Michael Jackson: Remembering The Bard Of Beer

From Tom Acitelli, All About Beer Magazine

It was toward the end of September 2006, and a 64-year-old Englishman was making his way through the Denver airport. He was rotund, with an ample belly and shaggy grayish hair spilling in curls from every part of his scalp save the balding front. He sported a similarly grayish beard that seemed in need of a trim, and his eyebrows were arched, as if signaling perpetual surprise at his surroundings.

The man was catching a flight back home to London. But he never made it.

He instead found himself in the back of an ambulance on the way to the hospital. He was having what turned out to be a mild heart attack and drifting from consciousness.

That did not stop the paramedics from asking for his autograph.

And that did not surprise Michael Jackson, the Englishman just then skirting death, in the least. Jackson had by that point been the foremost beer critic on the planet for nearly 30 years. In areas dense with ale and lager aficionados, including Denver, which had just hosted the 25th annual Great American Beer Festival that September, he was famous—or famous enough that, when he introduced himself as “Michael Jackson,” people didn’t laugh. They knew he wasn’t the pop star, but a rock star unto himself.

He made it back before the end of 2006 to his home in London’s Hammersmith neighborhood, where he got back to work in an attached office that, improbably enough, had once housed a brewery.

Work for Jackson often meant travel.
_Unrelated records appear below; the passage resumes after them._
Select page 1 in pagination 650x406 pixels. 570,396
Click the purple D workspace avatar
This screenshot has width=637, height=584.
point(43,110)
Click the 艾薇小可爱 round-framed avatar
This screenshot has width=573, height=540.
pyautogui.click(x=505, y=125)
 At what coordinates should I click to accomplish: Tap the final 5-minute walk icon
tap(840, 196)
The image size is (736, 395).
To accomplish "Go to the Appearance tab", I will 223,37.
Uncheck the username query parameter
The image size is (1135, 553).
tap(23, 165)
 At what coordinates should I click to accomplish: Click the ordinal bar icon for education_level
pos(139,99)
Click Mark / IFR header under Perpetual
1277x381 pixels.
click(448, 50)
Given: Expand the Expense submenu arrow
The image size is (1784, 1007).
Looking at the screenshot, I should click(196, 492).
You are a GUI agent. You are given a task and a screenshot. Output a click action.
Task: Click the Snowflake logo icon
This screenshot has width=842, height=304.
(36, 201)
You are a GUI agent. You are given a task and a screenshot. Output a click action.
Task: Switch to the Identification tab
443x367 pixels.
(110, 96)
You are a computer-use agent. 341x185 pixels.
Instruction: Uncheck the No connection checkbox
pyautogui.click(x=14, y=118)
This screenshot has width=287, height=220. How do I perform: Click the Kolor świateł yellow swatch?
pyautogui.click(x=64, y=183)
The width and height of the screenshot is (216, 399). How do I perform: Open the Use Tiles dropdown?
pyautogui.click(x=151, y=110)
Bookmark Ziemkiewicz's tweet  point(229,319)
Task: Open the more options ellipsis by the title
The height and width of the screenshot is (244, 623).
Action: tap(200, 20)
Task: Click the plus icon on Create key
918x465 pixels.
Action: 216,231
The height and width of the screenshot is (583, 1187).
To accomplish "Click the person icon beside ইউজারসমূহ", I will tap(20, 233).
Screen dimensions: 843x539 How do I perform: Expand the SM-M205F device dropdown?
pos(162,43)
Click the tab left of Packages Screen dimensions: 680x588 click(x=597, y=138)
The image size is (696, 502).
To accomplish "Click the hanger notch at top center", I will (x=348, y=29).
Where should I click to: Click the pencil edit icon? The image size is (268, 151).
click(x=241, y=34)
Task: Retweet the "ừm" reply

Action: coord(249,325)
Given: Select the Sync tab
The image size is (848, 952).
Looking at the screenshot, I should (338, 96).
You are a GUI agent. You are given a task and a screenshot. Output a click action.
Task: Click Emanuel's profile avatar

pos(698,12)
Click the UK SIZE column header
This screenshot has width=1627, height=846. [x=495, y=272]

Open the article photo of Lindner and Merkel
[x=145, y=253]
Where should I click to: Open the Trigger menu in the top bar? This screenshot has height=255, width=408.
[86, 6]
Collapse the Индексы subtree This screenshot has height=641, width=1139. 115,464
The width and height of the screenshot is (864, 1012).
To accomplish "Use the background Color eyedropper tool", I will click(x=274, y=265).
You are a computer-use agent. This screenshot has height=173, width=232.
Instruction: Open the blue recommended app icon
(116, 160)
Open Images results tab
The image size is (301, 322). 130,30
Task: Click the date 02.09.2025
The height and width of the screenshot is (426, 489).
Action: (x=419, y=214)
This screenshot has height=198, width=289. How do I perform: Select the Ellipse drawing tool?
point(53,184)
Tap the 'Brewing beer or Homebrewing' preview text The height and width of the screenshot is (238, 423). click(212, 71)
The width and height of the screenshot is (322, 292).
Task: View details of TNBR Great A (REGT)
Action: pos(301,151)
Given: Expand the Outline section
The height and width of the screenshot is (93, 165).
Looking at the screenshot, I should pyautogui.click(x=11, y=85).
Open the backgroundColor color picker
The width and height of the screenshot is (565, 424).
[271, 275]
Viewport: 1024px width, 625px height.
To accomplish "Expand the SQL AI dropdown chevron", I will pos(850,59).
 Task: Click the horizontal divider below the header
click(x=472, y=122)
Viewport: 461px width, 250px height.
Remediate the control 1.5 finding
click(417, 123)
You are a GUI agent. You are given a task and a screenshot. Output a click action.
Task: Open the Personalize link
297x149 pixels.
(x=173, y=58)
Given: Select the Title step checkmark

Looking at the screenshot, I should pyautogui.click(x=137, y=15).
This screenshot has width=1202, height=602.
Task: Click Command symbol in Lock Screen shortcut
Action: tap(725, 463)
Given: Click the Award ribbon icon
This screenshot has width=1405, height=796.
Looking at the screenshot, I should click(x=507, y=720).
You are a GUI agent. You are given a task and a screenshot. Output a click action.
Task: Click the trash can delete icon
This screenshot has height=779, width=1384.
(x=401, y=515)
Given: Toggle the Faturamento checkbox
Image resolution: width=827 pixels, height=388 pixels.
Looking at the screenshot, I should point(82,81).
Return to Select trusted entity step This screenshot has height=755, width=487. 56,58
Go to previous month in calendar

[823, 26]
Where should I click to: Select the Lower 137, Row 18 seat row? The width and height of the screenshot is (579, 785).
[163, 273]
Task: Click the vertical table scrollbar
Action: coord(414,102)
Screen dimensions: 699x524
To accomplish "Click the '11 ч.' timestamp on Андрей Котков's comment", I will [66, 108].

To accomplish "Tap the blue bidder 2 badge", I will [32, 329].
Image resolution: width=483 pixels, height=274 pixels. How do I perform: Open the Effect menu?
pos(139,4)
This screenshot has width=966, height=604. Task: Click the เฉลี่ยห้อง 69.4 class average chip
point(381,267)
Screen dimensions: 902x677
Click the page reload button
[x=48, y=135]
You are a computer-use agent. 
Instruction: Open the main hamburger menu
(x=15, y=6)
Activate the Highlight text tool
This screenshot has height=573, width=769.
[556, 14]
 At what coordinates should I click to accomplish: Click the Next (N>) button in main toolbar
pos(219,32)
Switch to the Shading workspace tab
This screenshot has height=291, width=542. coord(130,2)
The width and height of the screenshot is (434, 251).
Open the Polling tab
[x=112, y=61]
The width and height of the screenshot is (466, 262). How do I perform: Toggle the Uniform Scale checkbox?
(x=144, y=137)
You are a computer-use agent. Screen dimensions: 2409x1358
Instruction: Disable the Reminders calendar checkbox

The next year, Jackson visited Turkey for a brewery’s unveiling of a wheat beer; to Italy, for the debut of a book of his writing tied to the Slow Food phenomenon; and to Poland (twice), again for the promotion of a collection of his translated writings. He also started planning a trip to St. Petersburg, Russia.

All the while, he continued to crank out commentary for various publications, including All About Beer Magazine, for which he had written regularly since 1984.